Effects of verapamil on conduction delay and potassium efflux induced by global ischemia in isolated rabbit hearts.

The effects of verapamil on the conduction delay and potassium efflux induced by global ischemia were evaluated in 40 isolated Langendorff-perfused rabbit hearts under constant ventricular pacing. Global ischemia of 7 min duration, which was produced by stopping the perfusion flow, prolonged the intramyocardial conduction time by 86.5 +/- 9.6% of the pre-ischemic values in 10 non-treated control hearts. Verapamil, when perfused in various concentrations (10-1000 ng/ml) in Tyrode solution for 15 min prior to the global ischemia, significantly and concentration-dependently reduced the ischemia-induced conduction delay.
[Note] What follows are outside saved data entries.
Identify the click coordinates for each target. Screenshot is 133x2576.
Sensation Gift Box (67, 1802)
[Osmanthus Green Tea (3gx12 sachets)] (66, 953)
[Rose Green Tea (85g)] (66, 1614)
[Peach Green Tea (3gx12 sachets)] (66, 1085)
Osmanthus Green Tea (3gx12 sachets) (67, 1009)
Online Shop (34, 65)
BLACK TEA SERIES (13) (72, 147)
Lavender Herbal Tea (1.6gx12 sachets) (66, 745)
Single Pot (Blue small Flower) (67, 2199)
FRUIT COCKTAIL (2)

However, the increased potassium content of the coronary effluents collected during ischemia and 1 min after reperfusion, which was assumed to reflect the extracellularly accumulated potassium during ischemia, was not significantly reduced by verapamil. These results suggest that the favorable effect of verapamil on the ischemia-induced conduction delay is a direct action on the ischemic myocardial cells, being independent of its vasodilating action. It also seems unlikely to be mediated by reduction of extracellular potassium accumulation in the ischemic myocardium.